Saved data entries:
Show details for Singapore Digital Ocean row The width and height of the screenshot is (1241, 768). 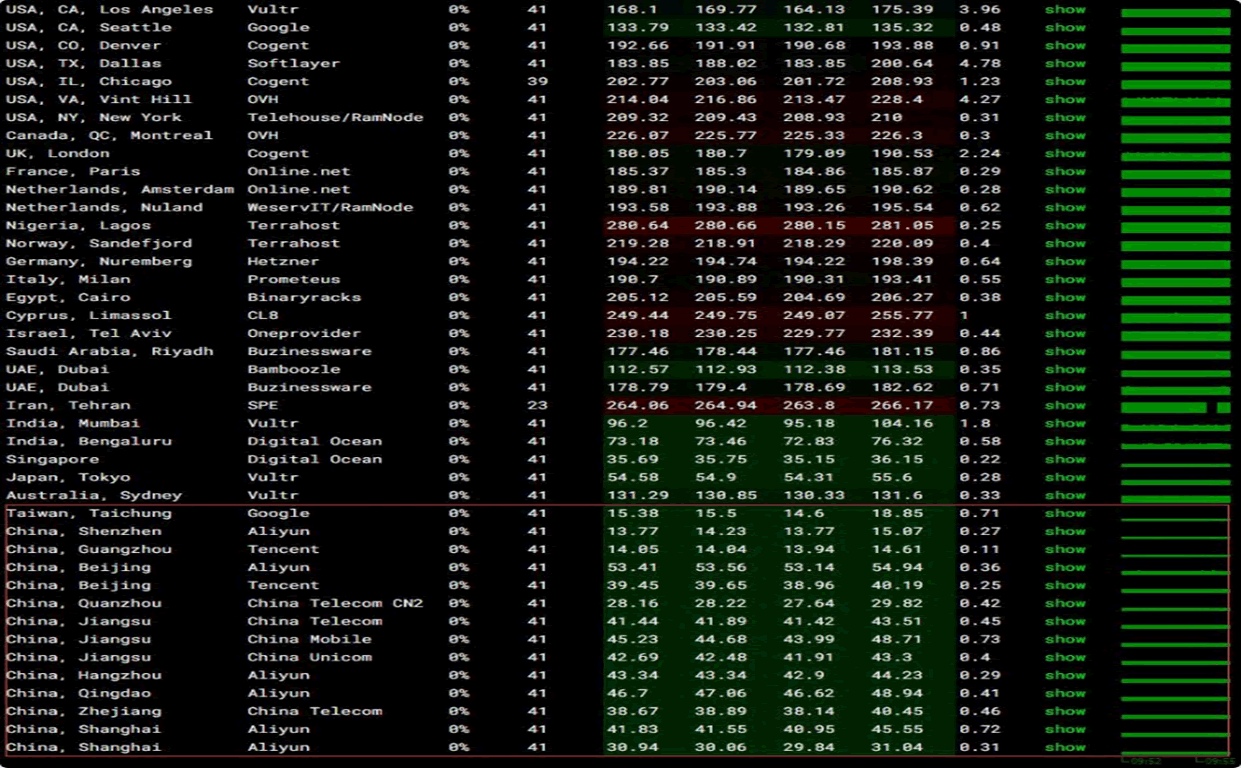pyautogui.click(x=1065, y=460)
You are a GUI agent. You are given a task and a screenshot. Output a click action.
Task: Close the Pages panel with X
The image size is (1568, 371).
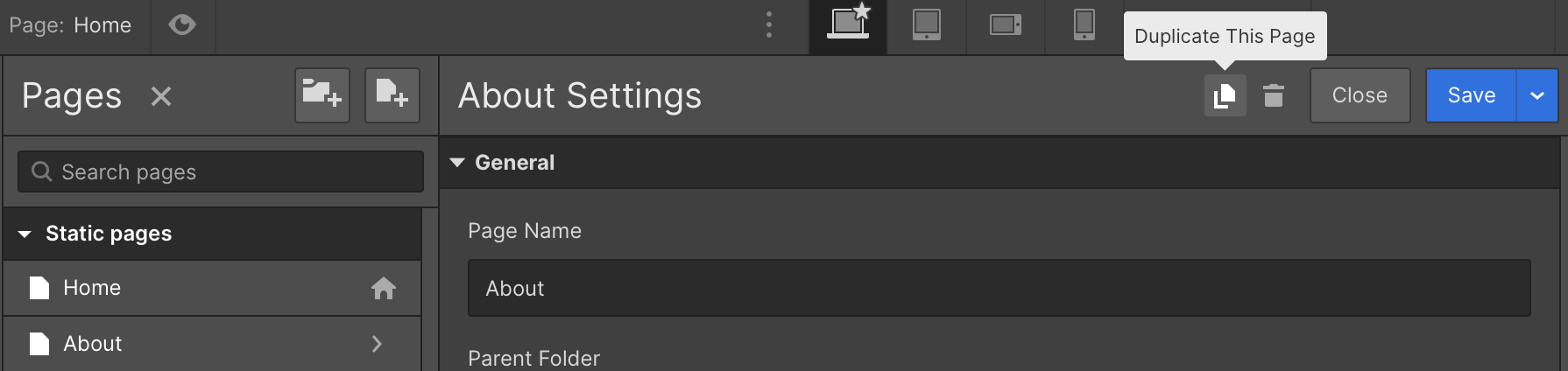tap(160, 95)
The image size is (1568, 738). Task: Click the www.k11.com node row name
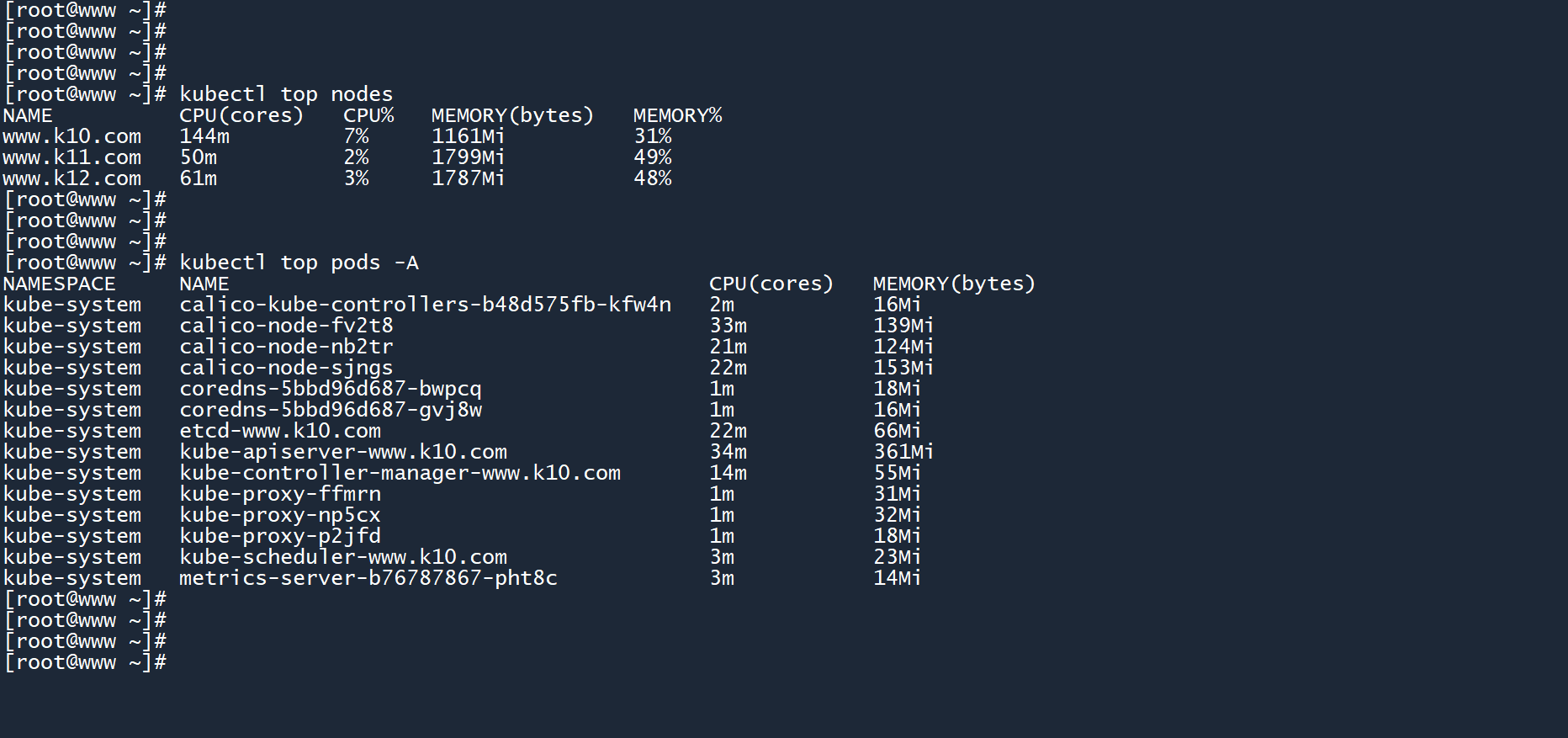72,157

=== DIRECTIONS ===
Drop the pictures, then transcribe the lines from the one containing "The image size is (1568, 371)." to the end of the data above, exactly and nothing more.

=== ANSWER BOX ===
The image size is (1568, 371).
tap(160, 95)
The image size is (1568, 738). Task: Click the www.k11.com node row name
72,157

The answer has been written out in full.